Dynamic Time Warp Convolutional Networks
This addresses the issue of handling temporal misalignments in deep learning for time series analysis, though it is incremental as it builds on existing DTW and convolution concepts.
The paper tackles the problem of local temporal deformations in sequences by proposing a method that integrates Dynamic Time Warp-like alignment into 1-D convolution layers, resulting in improved or matched accuracy on time series classification tasks compared to standard layers.
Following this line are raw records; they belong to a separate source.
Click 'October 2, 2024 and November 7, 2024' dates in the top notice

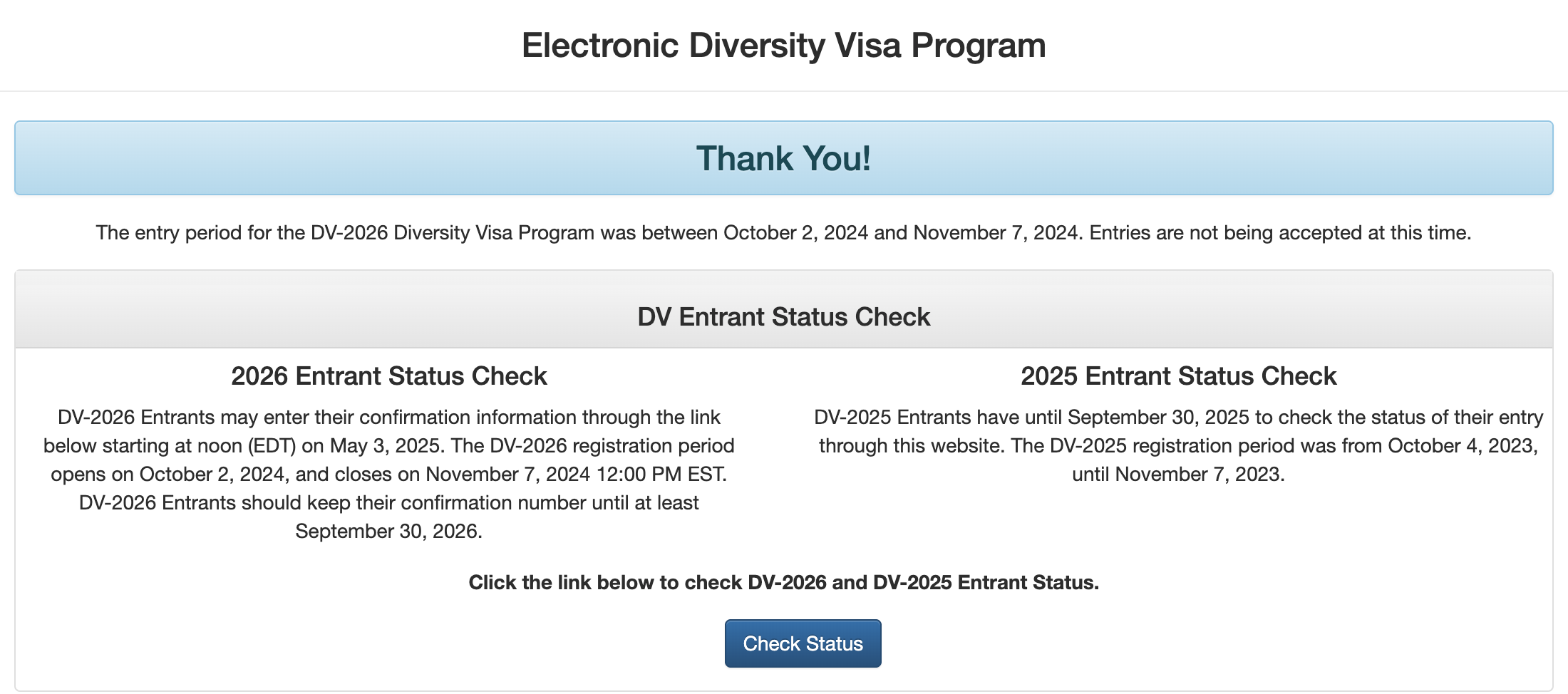pos(900,233)
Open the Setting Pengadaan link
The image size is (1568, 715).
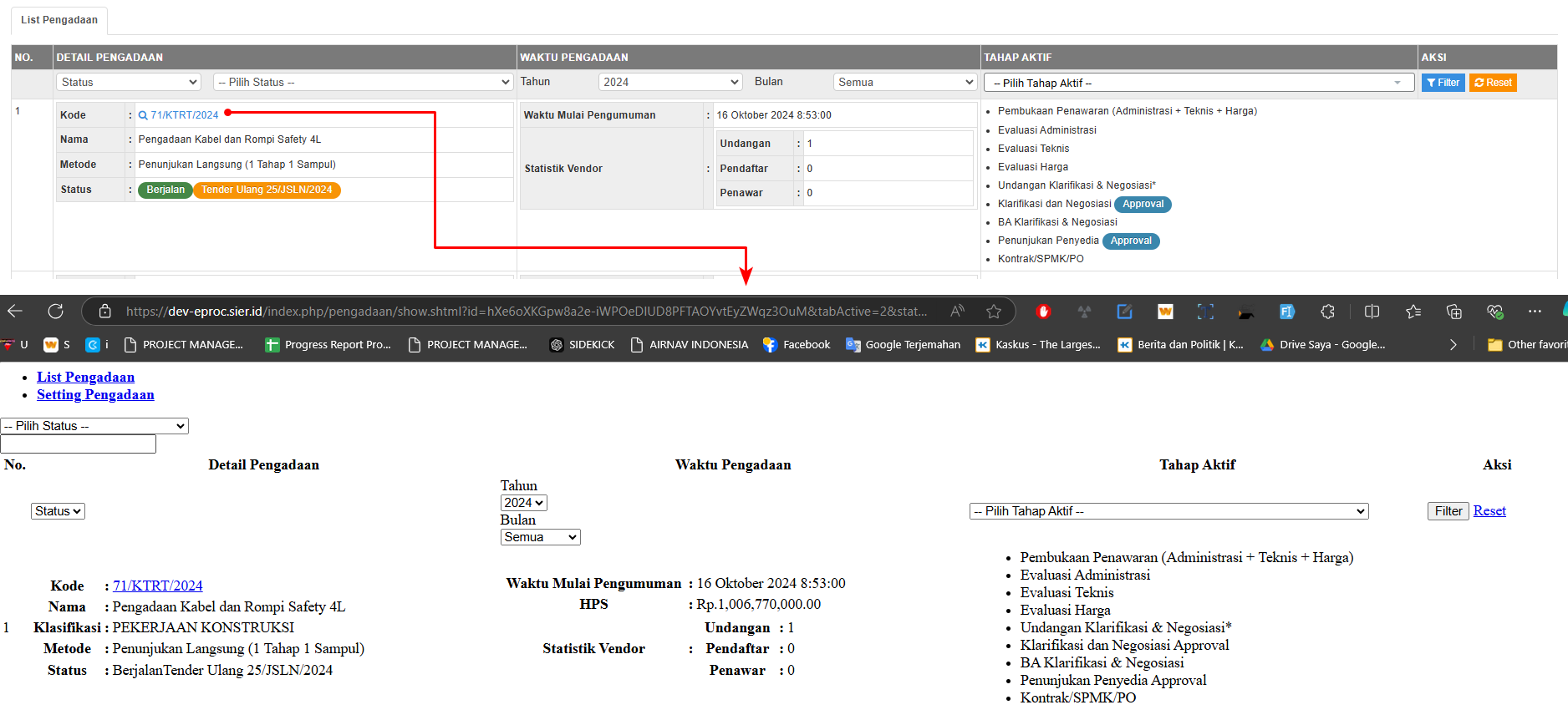95,395
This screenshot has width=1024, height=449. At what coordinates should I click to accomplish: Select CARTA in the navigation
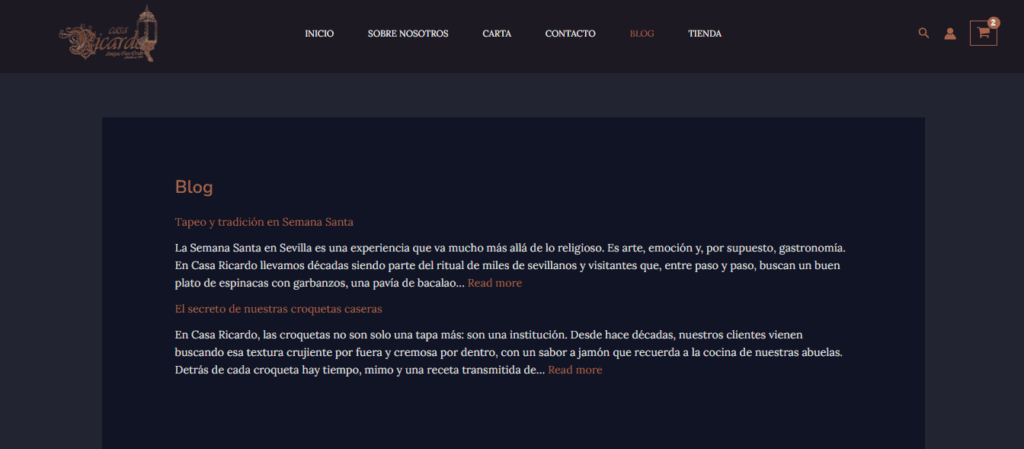click(497, 34)
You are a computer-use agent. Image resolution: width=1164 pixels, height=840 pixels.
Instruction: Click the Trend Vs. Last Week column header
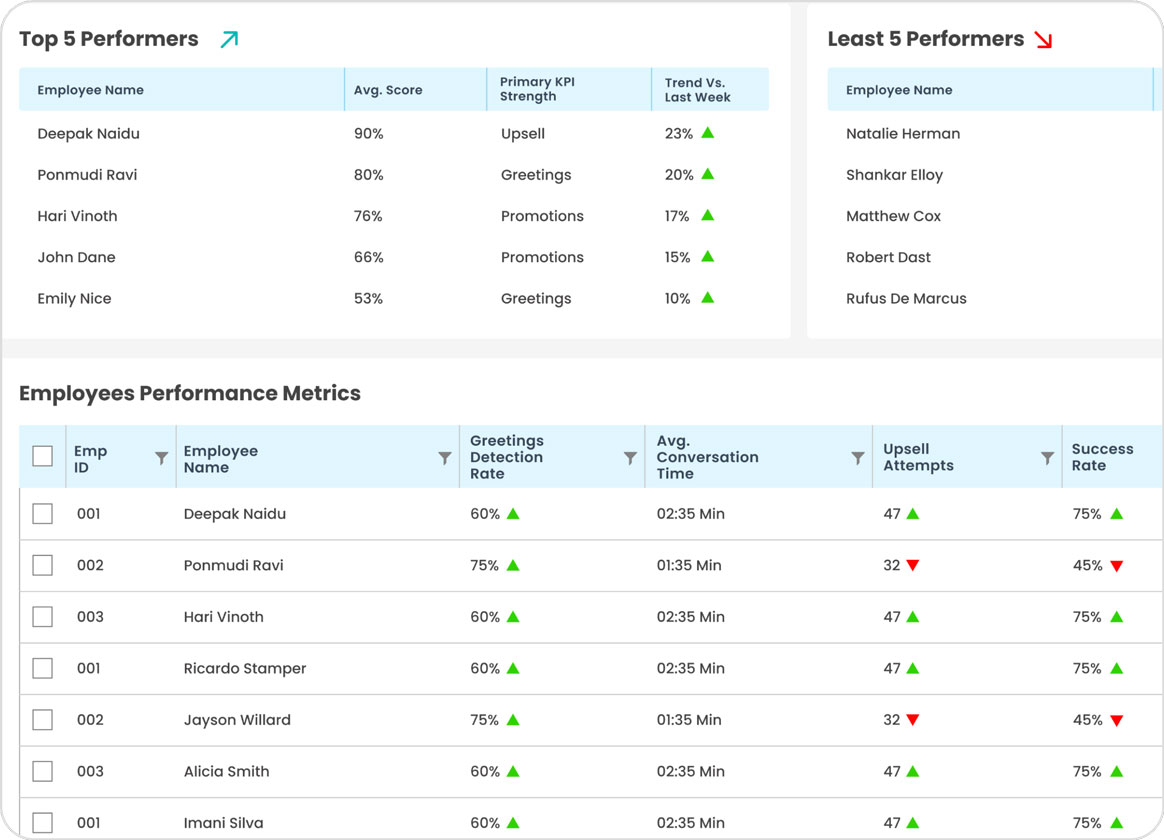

Where dealing with temporal sequences it is fair to assume that the same kind of deformations that motivated the development of the Dynamic Time Warp algorithm could be relevant also in the calculation of the dot product ("convolution") in a 1-D convolution layer. In this work a method is proposed for aligning the convolution filter and the input where they are locally out of phase utilising an algorithm similar to the Dynamic Time Warp. The proposed method enables embedding a non-parametric warping of temporal sequences for increasing similarity directly in deep networks and can expand on the generalisation capabilities and the capacity of standard 1-D convolution layer where local sequential deformations are present in the input. Experimental results demonstrate the proposed method exceeds or matches the standard 1-D convolution layer in terms of the maximum accuracy achieved on a number of time series classification tasks. In addition the impact of different hyperparameters settings is investigated given different datasets and the results support the conclusions of previous work done in relation to the choice of DTW parameter values. The proposed layer can be freely integrated with other typical layers to compose deep artificial neural networks of an arbitrary architecture that are trained using standard stochastic gradient descent.